The people behind the entrepreneurial rocket industry may want to decide if they're in the business of building rockets or the business of flying customers. If they choose the former, then I fear the growth of the industry will be slow and expensive, if they choose the later, I expect something much faster.

Thursday, November 01, 2007

Band-Aids, Bailing Wire, and Tunnel Vision



The STS-120 crew will attempt a repair of the crippled solar array of the International Space Station. By using the shuttles self-inspection boom and the station's Canadarm II, mission specialist Scott Parazynski will be able to access the damaged part of the array. He will be attached to a precarious perch while working on a torn electrical circuit with 110 volts running through it at who knows how high of a potential current. The issue here is that the solar array starts working once exposed to sunlight, although disconnecting both ends of the array's electric circuit and turning it parallel to the sun's rays would go a long way to providing a modicum of safety. The purpose of the repair is to mechanically reinforce the array, presumably so it can be fully deployed. I can't imagine they're going to try and electrically fix any broken wiring, but I could be wrong.
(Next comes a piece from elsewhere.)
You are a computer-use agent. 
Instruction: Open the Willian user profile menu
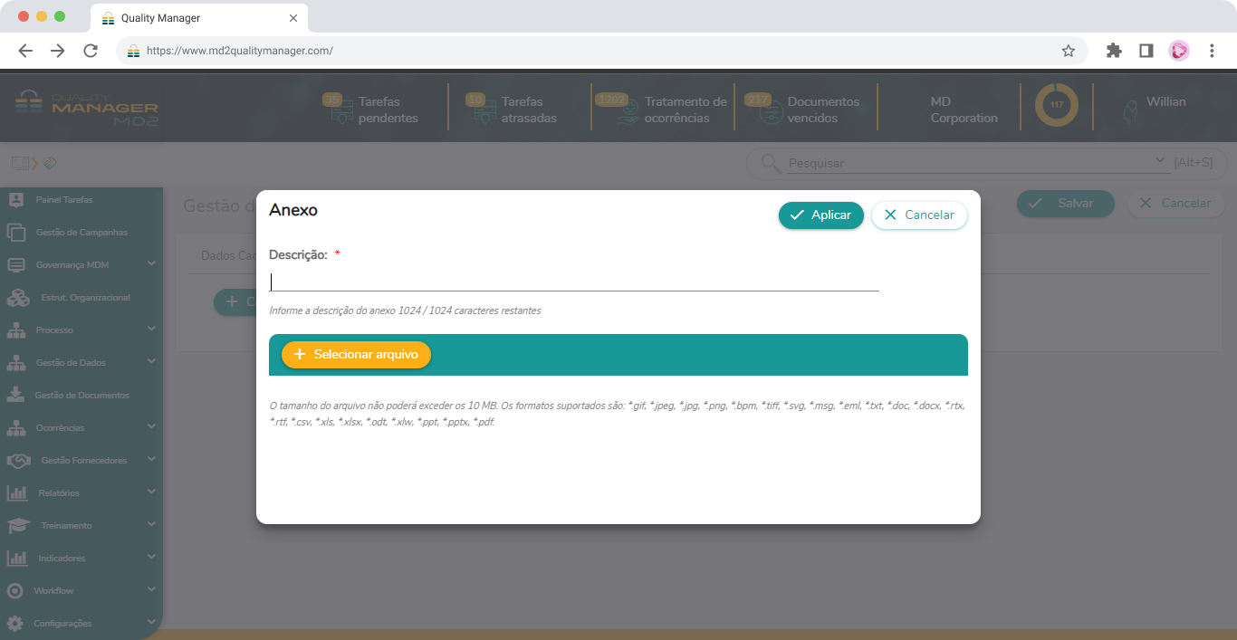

So here's my only beef. I would hope that by now somebody at NASA has figured out that the solar arrays should've only been extended ONCE. The previous news conference I listened in on had the NASA representative speaking to reporters about the FA analysis of what might have caused the rip this time versus the jammed grommet last time, and whether or not atomic oxygen was playing any part in the failure (which he said it wasn't). Not one reporter or any NASA representative ever questioned the retracting/extending practice, which seemed to be the root cause as far as I could tell, and that made me think that there must be a lot of people at NASA who have serious tunnel vision.



I say the same tunnel vision is behind the development of the CLV. The rationalization must have sounded like this, "Hey, we have to do this on the cheap, so let's reuse Shuttle parts since all of our manned spaceflight infrastructure is built around the shuttle. We'll use an Apollo-like capsule, because we know how to build that and we know it works. We'll use an SSME to get us into the final orbit, because we'll have quite a few of them to spare and they're man-rated. Oh wait, scratch that, SSME can't be air-started, so we'll use a modified J2, since we built that for Apollo -- well not really, but we sort of did. Finally we'll use an SRB for the first stage since it's man-rated.. wait.. we need a little more boost.. OK, we'll use a 5 segment SRB as a first stage, because it's sort of man-rated and besides which we know the SRBs have never given us any trouble, except for that one time..."

..and volois, you have an almost completely new rocket, and it's still using a firecracker for a first stage (In case you haven't guessed by now, I'm not a fan of man-rating solid rocket boosters, which remind me too much of either a bottle rocket or a red rat if turned sideways). On the other hand if you start with the idea that you are building a brand new rocket, then your design process can be more flexible.

Somebody might've well said, "Hey, if we're really just going back to an Apollo, less the LEM, why don't we just use an F-1 and a bit of tankage for a first stage, a J2/cluster for a second stage, and this new bigger capsule/command module and call it a day. We still have a few F-1s laying around and besides, it's not like they caused us any trouble, EVER. And it's not as though we can't figure out how to make more of them because their dead simple to start with.


NOTE to the regular readers. See how the posts are beginning to knit together? Cool , huh?



Or you could say, Lockmart and Boeing are building EELVs, let's use them. And call it a day that way.